PCI passtrough not working, at all.

Sir-robin10

Member
Apr 10, 2020
34
1
8
25
So, I've been struggling with this for waay too long now... I currently have a server running proxmox that has two GPU's in it. One just for video out, that is installed in slot 1 and one p2000, that is installed in slot 2. (PCI 16x slots).

Now both of the GPU's DO work, since I've tested them on another machine, there they just work (no proxmox).
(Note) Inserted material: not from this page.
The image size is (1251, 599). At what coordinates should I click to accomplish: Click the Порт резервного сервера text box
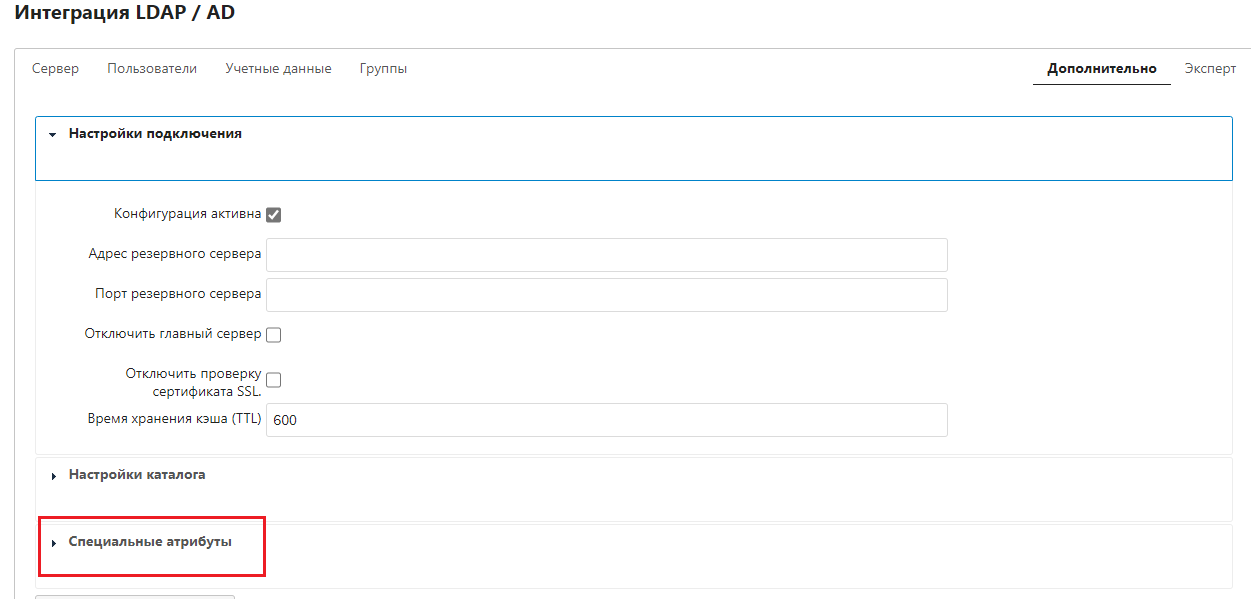click(x=606, y=295)

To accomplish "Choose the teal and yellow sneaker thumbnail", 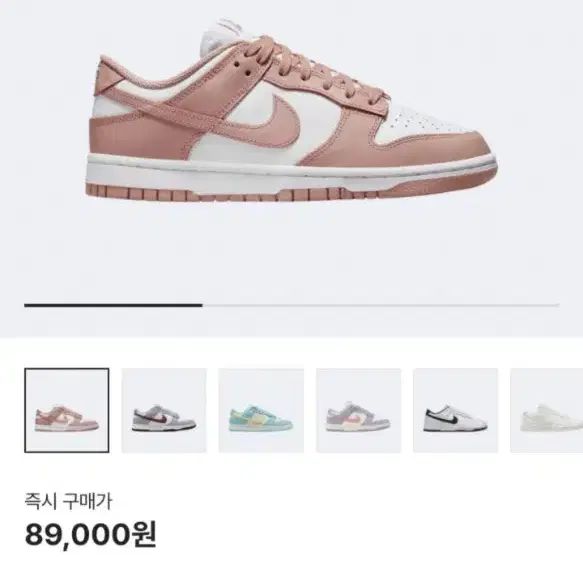I will click(261, 410).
What I did is follow this "guide"; https://pve.proxmox.com/wiki/Pci_passthrough

That just doesn't work at all in my case....
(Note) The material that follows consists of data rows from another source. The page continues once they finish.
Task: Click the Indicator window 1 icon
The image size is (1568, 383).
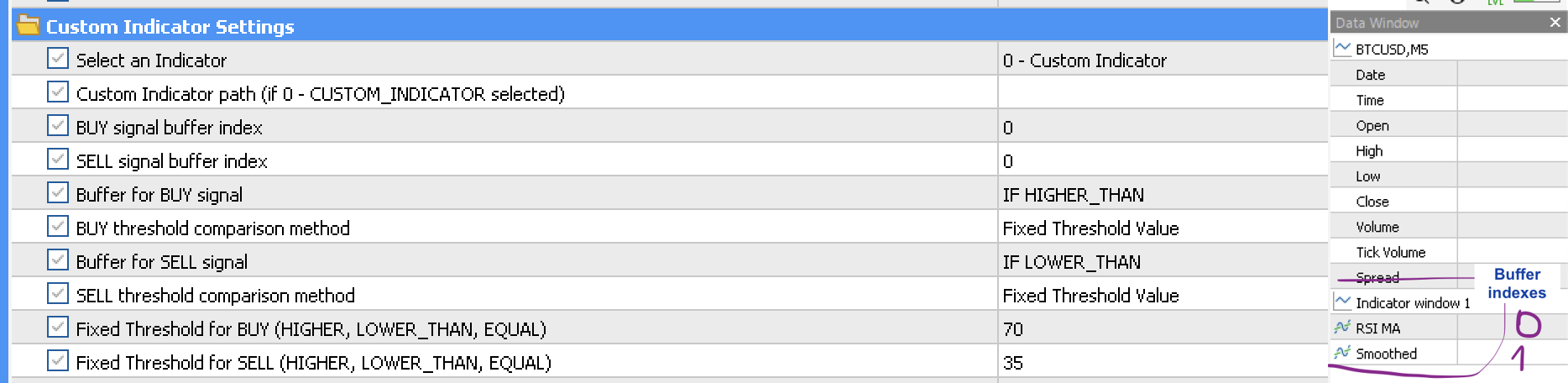Action: click(1343, 302)
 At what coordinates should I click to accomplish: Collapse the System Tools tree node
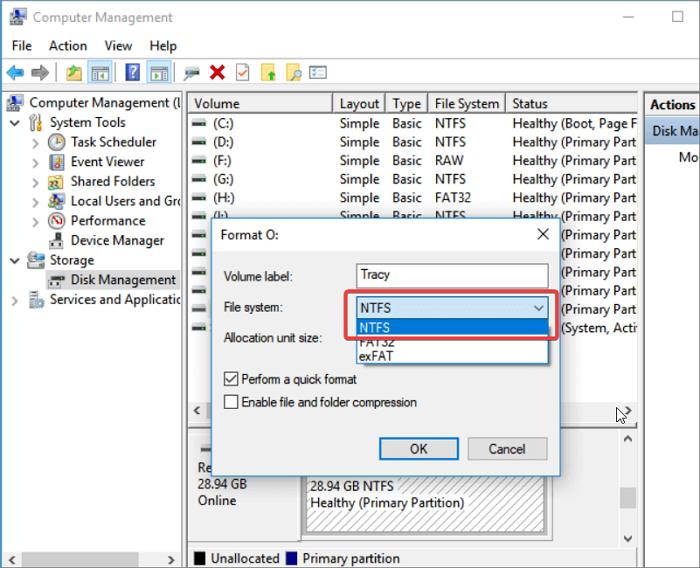[15, 123]

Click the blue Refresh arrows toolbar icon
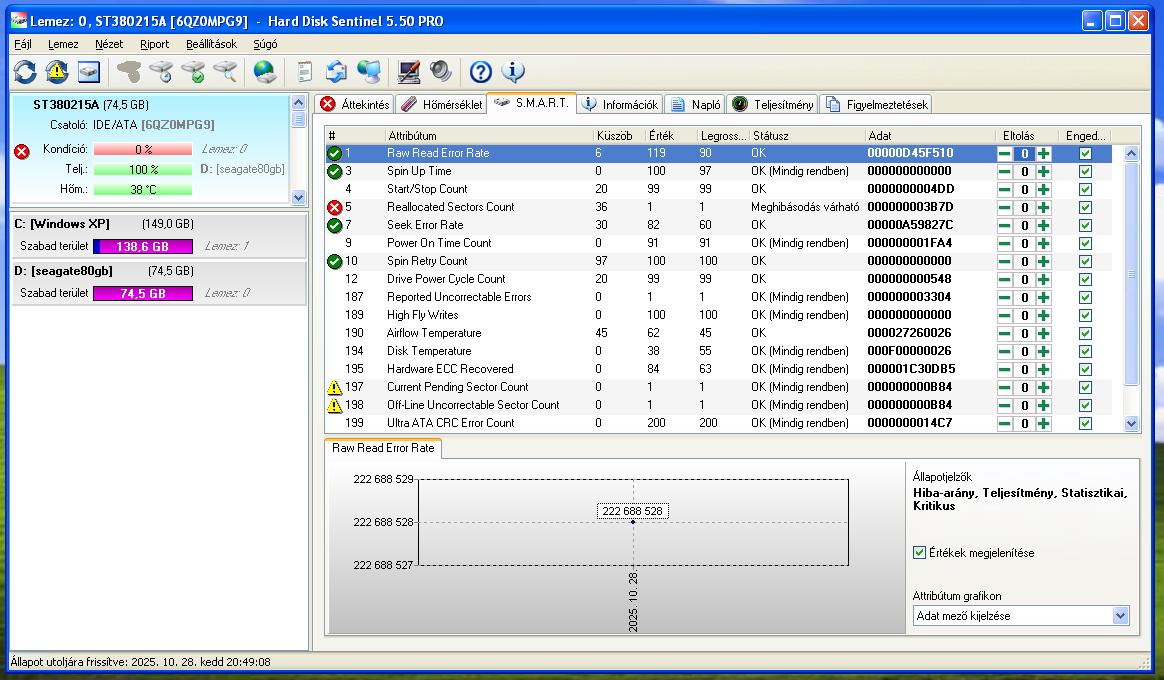(25, 72)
What I get when I assign the GPU to my windows server vm, whole proxmox dies and spits out the following:

20200721_145457.jpg


To restore the system, I have to physically remove the PCI device (the P2000 GPU), reboot, then remove the pci device in the gui, shut down, re-insert the gpu and reboot the system....


Here are the "specs" I'm using;

- AMD Ryzen 3700X
- Nvidia P2000 (secondairy gpu)
- GeForce 8400 GS (primary gpu for display only)
- 32 GB DDR4 RAM
- AS Rock B450-A pro max motherboard.

The proxmox spect then;

- proxmox-ve: 6.2-1 (running kernel: 5.4.44-2-pve)
- pve-manager: 6.2-10 (running version: 6.2-10/a20769ed)
- pve-kernel-5.4: 6.2-4
- pve-kernel-helper: 6.2-4
- pve-kernel-5.3: 6.1-6
- pve-kernel-5.4.44-2-pve: 5.4.44-2
- pve-kernel-5.4.44-1-pve: 5.4.44-1
- pve-kernel-5.4.41-1-pve: 5.4.41-1
- pve-kernel-5.3.18-3-pve: 5.3.18-3
- pve-kernel-5.3.18-2-pve: 5.3.18-2
- ceph-fuse: 12.2.11+dfsg1-2.1+b1
- corosync: 3.0.4-pve1
- criu: 3.11-3
- glusterfs-client: 5.5-3
- ifupdown: 0.8.35+pve1
- ksm-control-daemon: 1.3-1
- libjs-extjs: 6.0.1-10
- libknet1: 1.16-pve1
- libproxmox-acme-perl: 1.0.4
- libpve-access-control: 6.1-2
- libpve-apiclient-perl: 3.0-3
- libpve-common-perl: 6.1-5
- libpve-guest-common-perl: 3.1-1
- libpve-http-server-perl: 3.0-6
- libpve-storage-perl: 6.2-5
- libqb0: 1.0.5-1
- libspice-server1: 0.14.2-4~pve6+1
- lvm2: 2.03.02-pve4
- lxc-pve: 4.0.2-1
- lxcfs: 4.0.3-pve3
- novnc-pve: 1.1.0-1
- proxmox-mini-journalreader: 1.1-1
- proxmox-widget-toolkit: 2.2-9
- pve-cluster: 6.1-8
- pve-container: 3.1-11
- pve-docs: 6.2-5
- pve-edk2-firmware: 2.20200531-1
- pve-firewall: 4.1-2
- pve-firmware: 3.1-1
- pve-ha-manager: 3.0-9
- pve-i18n: 2.1-3
- pve-qemu-kvm: 5.0.0-11
- pve-xtermjs: 4.3.0-1
- qemu-server: 6.2-10
- smartmontools: 7.1-pve2
- spiceterm: 3.1-1
- vncterm: 1.6-1
- zfsutils-linux: 0.8.4-pve1


I have tried everything, nothing works... I want to have the GPU to be usable inside a CTX. That SHOULD be possible as far as I know. If not then I'll create from the CTX a vm....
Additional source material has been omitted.